## ABOUT THIS TASK
In your copy, leave out the pictures and output only the lines from the one holding "Instruction: Select the LogRec block icon" through the end of the data below, exactly.

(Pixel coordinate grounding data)
= = = =

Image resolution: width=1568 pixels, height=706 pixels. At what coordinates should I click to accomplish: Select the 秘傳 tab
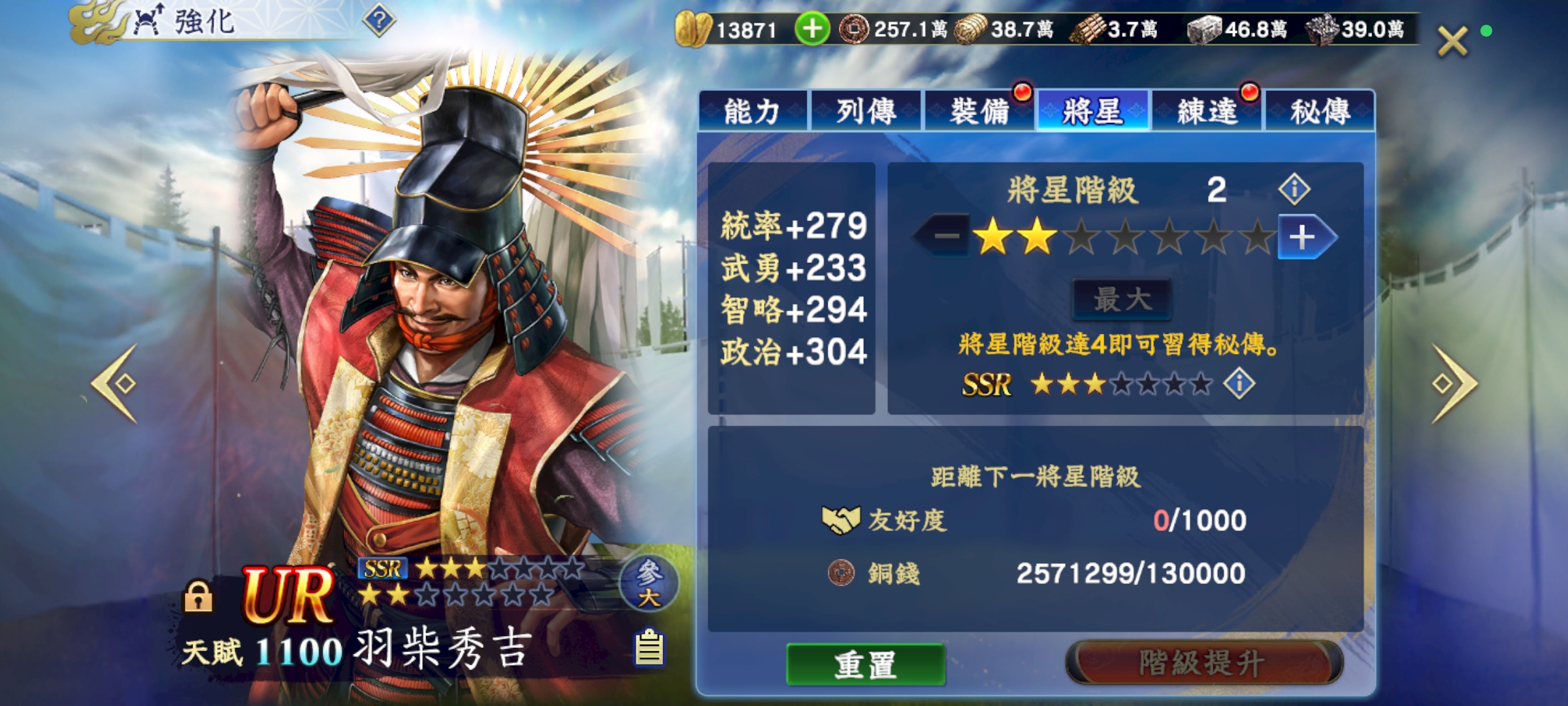[x=1320, y=111]
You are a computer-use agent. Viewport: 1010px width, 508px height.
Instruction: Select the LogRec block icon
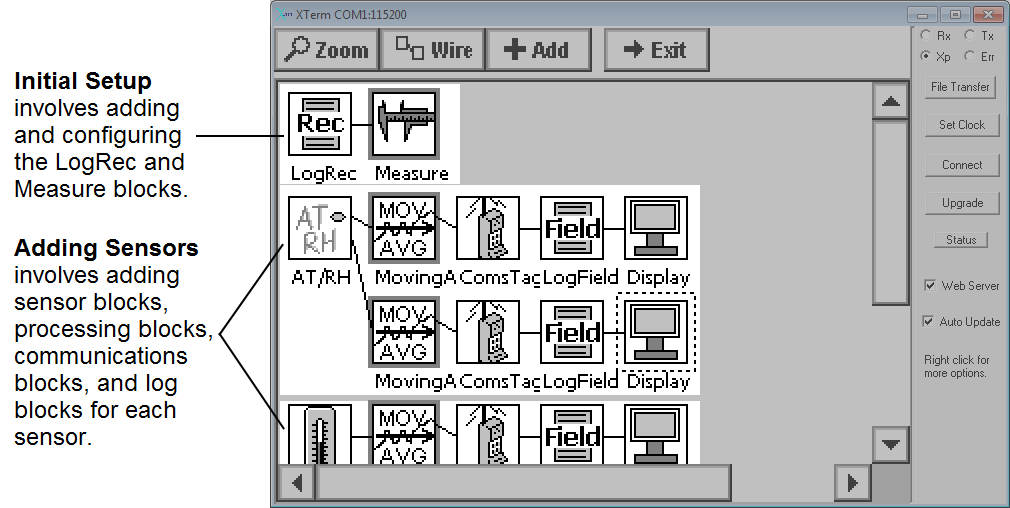[319, 124]
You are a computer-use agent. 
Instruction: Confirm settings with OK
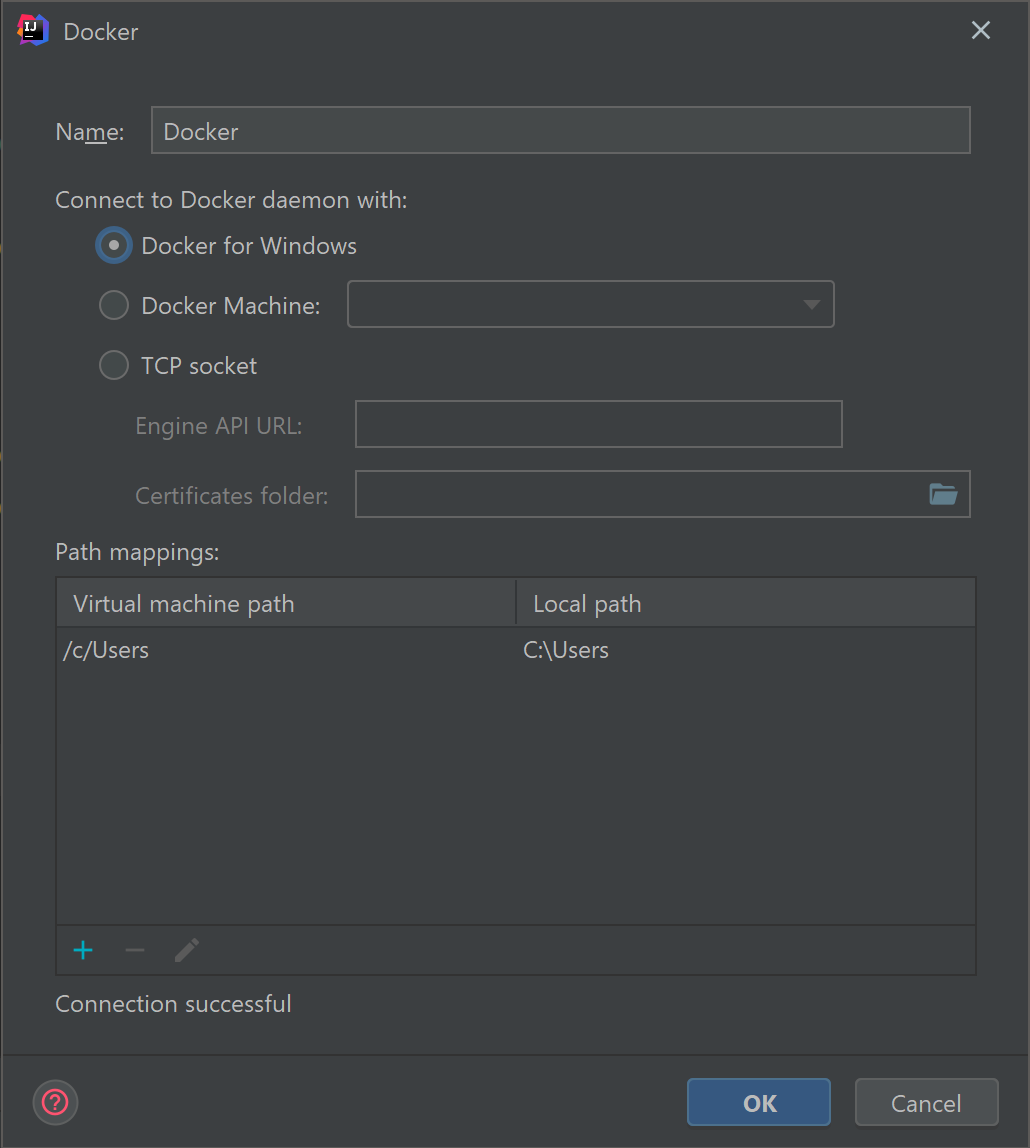pyautogui.click(x=758, y=1102)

= = = =

## RESPONSE
Instruction: Select the LogRec block icon
[319, 124]
You are a computer-use agent. 
Instruction: Confirm settings with OK
pyautogui.click(x=758, y=1102)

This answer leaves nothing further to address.